Over at the always interesting Spiked, Sandy Starr makes the claim that an irresponsible flight from reality ultimately underwrites the science fiction/fantasy subculture. Sizing up the current dominance of "geek culture," Starr, a self-professed Dr. Who buff, concludes:
This is a state of affairs that not only speaks ill of society, but actually demeans science fiction and fantasy as well, by putting them in the impossible position of having to provide us with the answers to life, the universe and everything. Fiction in these genres can be a terrific tool for exploring ideas, but it cannot satisfy the human urge to find meaning in life and to aspire to a better world. That can only come through confronting the questions that we face in the here and now.

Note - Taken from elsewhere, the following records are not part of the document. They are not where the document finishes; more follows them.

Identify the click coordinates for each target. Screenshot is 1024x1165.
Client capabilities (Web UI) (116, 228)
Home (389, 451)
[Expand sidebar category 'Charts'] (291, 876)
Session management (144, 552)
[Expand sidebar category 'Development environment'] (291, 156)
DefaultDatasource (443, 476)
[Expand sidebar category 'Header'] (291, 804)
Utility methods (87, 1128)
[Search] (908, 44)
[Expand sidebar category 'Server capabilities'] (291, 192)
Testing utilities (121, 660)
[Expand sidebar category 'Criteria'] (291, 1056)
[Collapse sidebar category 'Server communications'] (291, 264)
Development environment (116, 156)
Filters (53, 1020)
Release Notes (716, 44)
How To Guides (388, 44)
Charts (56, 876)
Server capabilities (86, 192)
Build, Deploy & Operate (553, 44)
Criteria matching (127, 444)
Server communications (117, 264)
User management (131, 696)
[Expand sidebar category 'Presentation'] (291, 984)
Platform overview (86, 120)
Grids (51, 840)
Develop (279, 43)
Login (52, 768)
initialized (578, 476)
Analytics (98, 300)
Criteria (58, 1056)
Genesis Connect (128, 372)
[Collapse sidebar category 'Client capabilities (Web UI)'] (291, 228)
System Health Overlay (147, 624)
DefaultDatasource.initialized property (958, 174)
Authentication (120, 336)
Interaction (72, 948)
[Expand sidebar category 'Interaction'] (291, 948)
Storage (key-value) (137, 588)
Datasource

If the geek shall inherit the Earth, then the Earth shall be the poorer for it. Both society as a whole, and science fiction/fantasy, would benefit if the latter were put back in its proper place—that is, as a satisfying diversion, rather than as life's raison d'?tre.

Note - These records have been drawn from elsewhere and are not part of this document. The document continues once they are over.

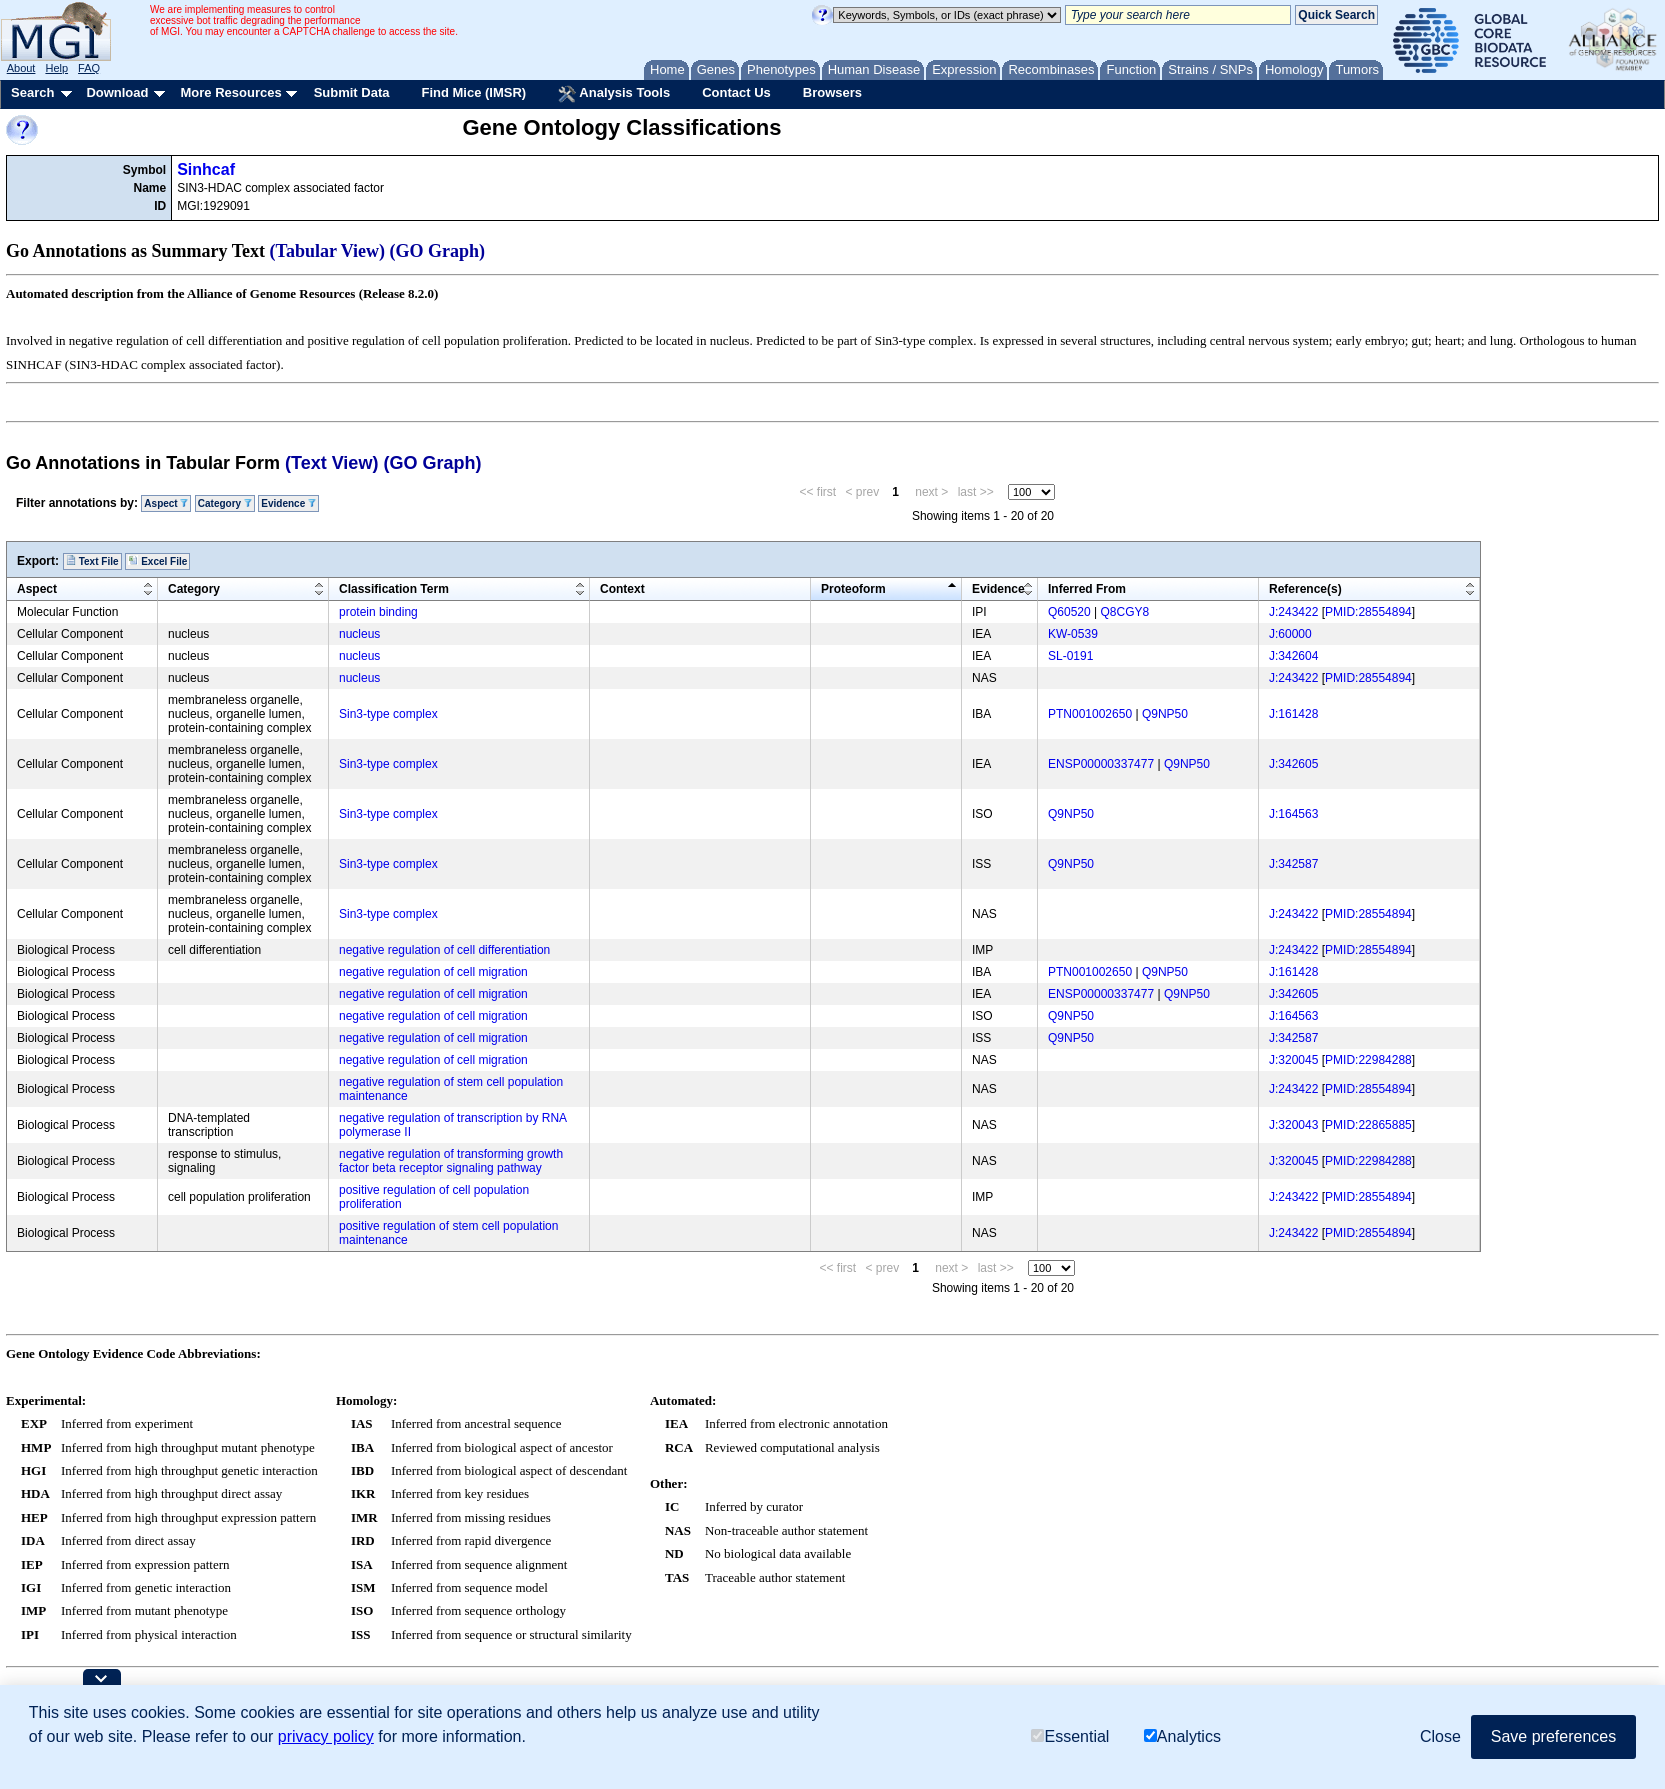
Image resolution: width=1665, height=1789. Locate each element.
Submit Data (352, 92)
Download (117, 92)
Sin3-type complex (388, 714)
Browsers (832, 92)
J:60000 (1290, 634)
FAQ (89, 68)
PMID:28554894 (1368, 612)
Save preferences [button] (1553, 1736)
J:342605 (1293, 764)
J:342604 (1293, 656)
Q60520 (1069, 612)
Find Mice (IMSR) (473, 92)
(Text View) (331, 463)
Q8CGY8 (1125, 612)
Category (225, 503)
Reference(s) (1305, 589)
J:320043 (1293, 1125)
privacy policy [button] (326, 1736)
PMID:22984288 (1368, 1060)
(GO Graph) (438, 251)
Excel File (157, 561)
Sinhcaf (206, 169)
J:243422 (1293, 612)
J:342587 (1293, 864)
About (21, 68)
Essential (1070, 1736)
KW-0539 (1073, 634)
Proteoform (853, 589)
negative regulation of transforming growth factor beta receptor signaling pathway (451, 1161)
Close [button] (1440, 1736)
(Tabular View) (328, 251)
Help (56, 68)
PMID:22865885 (1368, 1125)
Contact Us (736, 92)
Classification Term (394, 589)
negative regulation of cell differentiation (444, 950)
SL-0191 (1070, 656)
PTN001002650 (1090, 714)
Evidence (288, 503)
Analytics (1182, 1736)
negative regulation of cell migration (433, 972)
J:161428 (1293, 714)
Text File (92, 561)
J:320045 (1293, 1060)
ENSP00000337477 (1101, 764)
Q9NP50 (1165, 714)
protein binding (378, 612)
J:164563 (1293, 814)
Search (32, 92)
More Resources (230, 92)
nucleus (359, 634)
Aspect (166, 503)
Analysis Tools (614, 94)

[Link courtesy of Arts & Letters Daily]
Update: Corrected spelling of Tardis and beg apologies.
More Update: Recorrected spelling of TARDIS (all caps) but refuse to make any more apologies to anyone other than Tom Baker.
Final Update (If I'm lying, may the Daleks take my soul): Forgot to link to Peter Bagge's comic "The Nerd-ification of America," which seems on point here.
Daleks Update: In my original formulation, I identified Sandy Starr as a she, which he is most certainly not. Apologies all around from me.